Gestört – entstört

Bald ist der Mai schon vorüber, zack, die Zeit eilt. Es gibt Tage, da ziehen sich die Stunden zäh und an anderen fliegen sie davon. Der Wind trocknet hier oben gerade alles aus, was die Hitze der letzten Woche übrig gelassen hat.

Vorgestern sagte mir ein Klient, er sei verstört von allem, was in der Welt geschieht. Ich fand das Wort sehr interessant. Vor allem, weil ich weiß, dass er mir gesagt hat, er habe als Kind immer „gestört“, nun ist er verstört. Er lachte dann, als ich das rückmeldete und meinte, er habe erst gestört, dann wäre er als gestört bezeichnet worden, nun sei er verstört über das Außen und im Inneren im Grunde ganz gut eingemittet und er frage sich, was als Nächstes kommen könnte. Wir fanden dann ein gutes Wort: entstört.

Manchmal muss man Narben entstören, damit sie nicht mehr schmerzen. Immer wieder hört man, dass Gebäude entstört werden müssen, weil Wasseradern ungünstig laufen oder andere Dinge nicht in Ordnung sind. Vielleicht müssen wir uns insgesamt nach den Erlebnissen der letzten gut zwei Jahre wieder entstören, auf ein neues Level eingestimmt werden. Wobei der Begriff „stören“ ja mehr über die Person aussagt, die ihn verwendet, als die Person, auf die der Begriff angewandt wird, finde ich.
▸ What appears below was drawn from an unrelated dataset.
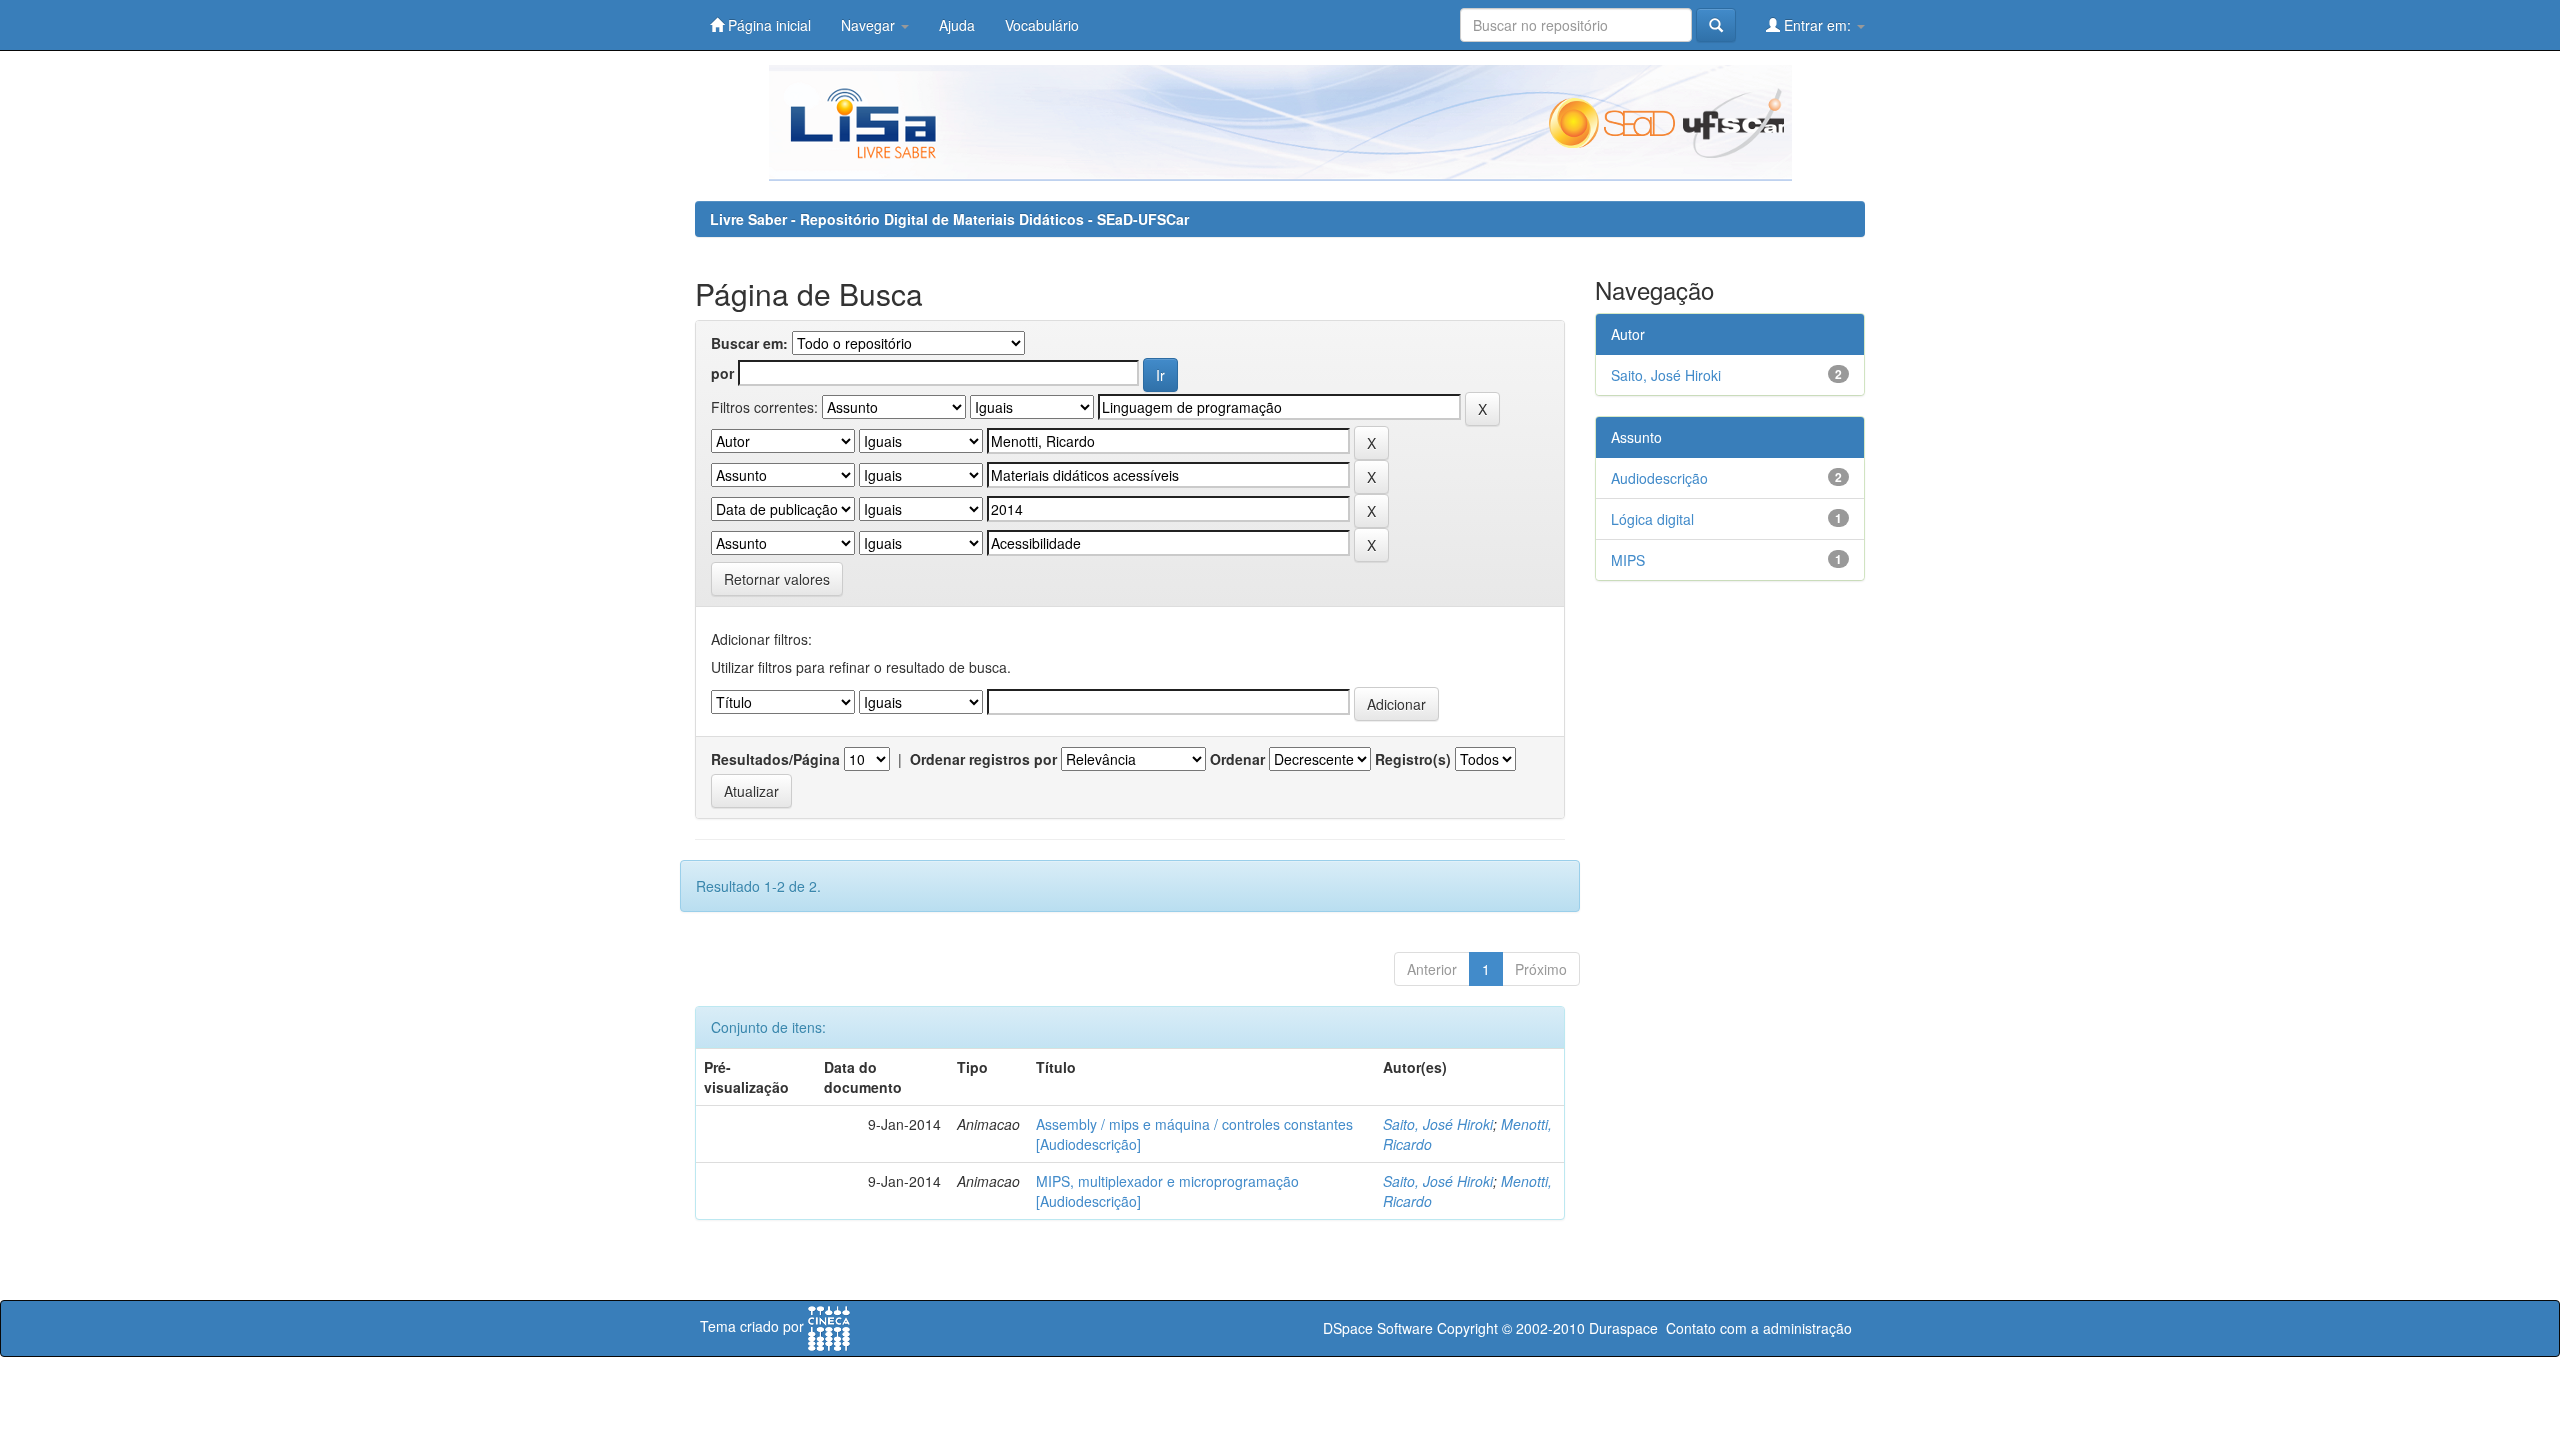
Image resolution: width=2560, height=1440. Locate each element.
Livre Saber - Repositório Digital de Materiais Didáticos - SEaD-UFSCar (949, 219)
Was darf denn nun entstört werden? Ich glaube, unser Umgang miteinander bedarf einer freundlichen Entstörung. Wir dürfen wieder höflich und respektvoll-wertschätzend miteinander umgehen, das ruppig-rustikale Angeknurre muss vielleicht nicht dauerhaft geübt werden. Wir dürfen unsere Herzen wieder öffnen und uns für Wunder weiten, oder? Staunen ist angesagt über die Schönheit der Natur, die dieses Jahr viel an Üppigkeit und Pracht zu bieten hat. Entstören wir uns, indem wir uns auf gute Weise erden. Uns klar machen: Wir sind alle Menschen, mit allem, was dazu gehört. Momente, in denen was super läuft. Momente, in denen alles schiefzugehen scheint. Momente der Liebe, des Schmerzes, der Freude und des Versagens. Wir scheitern und wir kommen weiter, wir leben die gesamte Farbpalette, nie nur hell, nie nur dunkel. Entstören wir unseren Blick und seien wir wieder offen für Neues, fassen uns ein Herz und gehen wieder aufeinander zu, damit wir nicht alle Störenfriede sind im Leben von anderen, sondern Freunde auf Besuch.
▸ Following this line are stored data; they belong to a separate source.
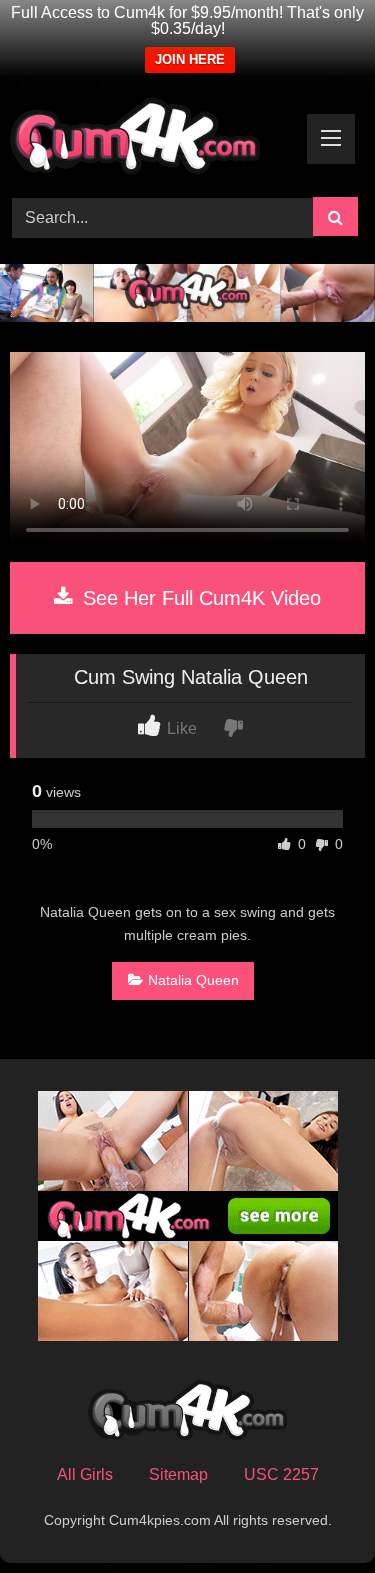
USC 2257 (281, 1474)
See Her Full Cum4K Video (199, 598)
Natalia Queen (193, 980)
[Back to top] (313, 1513)
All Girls (85, 1474)
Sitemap (178, 1474)
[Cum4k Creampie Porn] (154, 139)
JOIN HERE (190, 59)
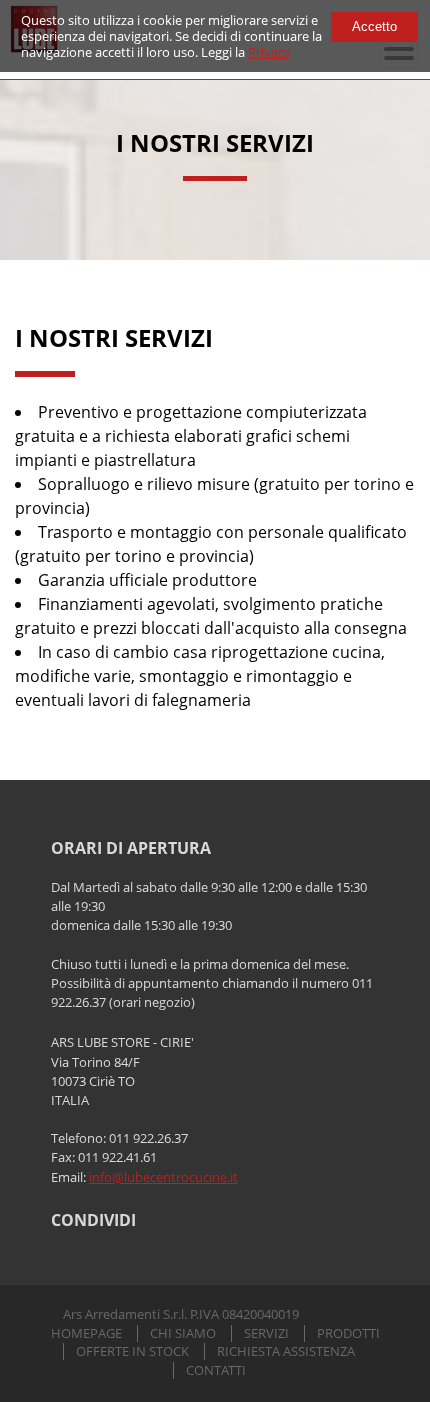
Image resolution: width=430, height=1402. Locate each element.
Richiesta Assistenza (286, 1351)
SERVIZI (266, 1333)
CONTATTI (216, 1370)
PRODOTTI (348, 1333)
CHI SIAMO (183, 1333)
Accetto (374, 26)
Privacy (269, 52)
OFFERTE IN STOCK (132, 1351)
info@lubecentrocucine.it (163, 1177)
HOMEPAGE (86, 1333)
Wen von deinen Freunden hast du lange nicht gesehen? Denkst du, er oder sie freut sich auf eine feine Einladung zum Kaffeetrinken? Eine liebe Karte? Einen selbstgepflückten Blumenstrauß vor der Haustür? Ein Stück vorbeigebrachten Kuchen? Und wo kannst du dich selbst „entstören“ und loslassen, was dir nicht gut tut?

Ein störungsfreies und Wunder volles (sic!) Wochenende!

 

Besuch bei Sigrid am Meer. Toll! Hier sind es gerade andere Tiere, die dauernd zu Besuch kommen wollen und morgens im Waschbecken sitzen und nicht mehr rausfinden. Irgendwann werde ich mich an Spinnen gewöhnen. Im nächsten Leben.